Since 2015-16, the Modi government is constantly confronting the dissenting students, especially in FTII, JNU, UoH, IIT Madras, Jadavpur University, Allahabad University, BHU, etc., who are opposing the Hindutva fascist ideology of the ruling clique and its anti-student policies. In this struggle of the students, the government had to retreat several times due to the popular support that the students garnered from all corners of the country despite the virulent jingoism and xenophobia spread by the government. This frightened the Modi regime more and it’s since trying to enforce militarist-fascist discipline in the campuses and turn them into prisons of reaction. However, the Modi regime and its sycophants, in the newsrooms of TV channels and outside them, didn’t comprehend the power of the students of the country quite well. The more the government and the Hindutva camp repressed the power of the student community fighting against the saffron aggression, the more intensely the flame of student dissent has flared up throughout the country, which the batons, bullets and tear gas shells of the government aren’t able to contain.

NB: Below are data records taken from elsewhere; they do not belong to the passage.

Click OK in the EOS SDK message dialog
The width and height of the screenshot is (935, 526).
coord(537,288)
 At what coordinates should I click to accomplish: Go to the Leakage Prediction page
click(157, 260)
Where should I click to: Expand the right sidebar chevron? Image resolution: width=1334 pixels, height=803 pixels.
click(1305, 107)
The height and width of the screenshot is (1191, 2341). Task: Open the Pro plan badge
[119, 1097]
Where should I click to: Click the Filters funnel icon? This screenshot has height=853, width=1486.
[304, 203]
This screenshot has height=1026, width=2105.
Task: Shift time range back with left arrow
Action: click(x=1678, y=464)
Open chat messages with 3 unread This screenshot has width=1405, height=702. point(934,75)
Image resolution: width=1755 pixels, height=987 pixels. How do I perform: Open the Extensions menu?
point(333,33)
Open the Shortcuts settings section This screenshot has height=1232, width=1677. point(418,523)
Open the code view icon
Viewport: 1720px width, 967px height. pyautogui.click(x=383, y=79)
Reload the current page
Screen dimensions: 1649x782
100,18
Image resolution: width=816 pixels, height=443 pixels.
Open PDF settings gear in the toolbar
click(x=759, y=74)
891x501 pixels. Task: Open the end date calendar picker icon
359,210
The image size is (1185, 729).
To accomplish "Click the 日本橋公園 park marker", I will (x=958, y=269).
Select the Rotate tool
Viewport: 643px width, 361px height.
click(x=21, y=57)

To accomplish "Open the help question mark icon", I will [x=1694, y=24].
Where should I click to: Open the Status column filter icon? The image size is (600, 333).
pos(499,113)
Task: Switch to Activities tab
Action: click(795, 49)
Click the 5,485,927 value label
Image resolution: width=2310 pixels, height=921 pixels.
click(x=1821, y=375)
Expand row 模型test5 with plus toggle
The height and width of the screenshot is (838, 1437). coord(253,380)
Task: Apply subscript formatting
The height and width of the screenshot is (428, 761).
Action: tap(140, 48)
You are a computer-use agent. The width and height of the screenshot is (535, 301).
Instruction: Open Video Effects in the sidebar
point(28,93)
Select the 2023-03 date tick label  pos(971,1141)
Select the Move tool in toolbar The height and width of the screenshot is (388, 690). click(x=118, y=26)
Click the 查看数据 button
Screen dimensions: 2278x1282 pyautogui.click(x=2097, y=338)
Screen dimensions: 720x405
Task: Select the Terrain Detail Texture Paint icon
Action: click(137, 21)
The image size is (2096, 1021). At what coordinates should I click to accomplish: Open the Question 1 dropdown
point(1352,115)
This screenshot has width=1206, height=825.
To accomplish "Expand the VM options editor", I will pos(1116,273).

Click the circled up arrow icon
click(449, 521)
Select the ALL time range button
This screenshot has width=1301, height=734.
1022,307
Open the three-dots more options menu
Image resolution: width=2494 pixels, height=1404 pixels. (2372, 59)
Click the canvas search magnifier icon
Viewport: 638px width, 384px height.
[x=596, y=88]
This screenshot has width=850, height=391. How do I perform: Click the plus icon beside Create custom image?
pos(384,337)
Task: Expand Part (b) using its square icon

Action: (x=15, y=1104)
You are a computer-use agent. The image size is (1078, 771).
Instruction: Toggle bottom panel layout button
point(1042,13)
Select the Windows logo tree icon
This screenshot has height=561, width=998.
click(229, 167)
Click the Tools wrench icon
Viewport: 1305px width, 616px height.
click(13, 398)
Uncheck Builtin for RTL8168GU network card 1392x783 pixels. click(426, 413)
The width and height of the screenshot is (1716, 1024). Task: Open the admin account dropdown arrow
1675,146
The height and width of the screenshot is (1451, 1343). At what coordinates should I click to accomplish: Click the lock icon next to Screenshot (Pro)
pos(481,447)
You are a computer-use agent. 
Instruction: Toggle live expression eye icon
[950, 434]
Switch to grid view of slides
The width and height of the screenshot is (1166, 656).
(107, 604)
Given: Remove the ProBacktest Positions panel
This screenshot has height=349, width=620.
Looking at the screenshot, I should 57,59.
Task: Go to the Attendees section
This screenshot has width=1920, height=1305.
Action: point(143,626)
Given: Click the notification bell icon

Now that the government has decided to allow the pilot batch of 62 institutes of higher education to function as autonomous institutions, the student community will have to unite and organise themselves and fight against the attempts by the RSS-affiliated heads of most of these institutions selling stakes of the institutions to the foreign corporations and their comprador Indian lackeys like Ambani, Tata or Adani. The students are now in the forefront of the struggle to save their right, as well as the right of millions of marginalised and exploited people who are deprived of higher education by a biased state machinery. A strong movement by the students throughout the country against the government’s attempts to privatise education to oblige the WTO must be intensified and by joining their struggle for the right to higher education for everyone with the broad mass struggle against Hindutva fascism by the working class, the farmers and the common people, the students must play a crucial role in halting and thwarting the aggression of Hindutva fascism led by Narendra Modi and his regime.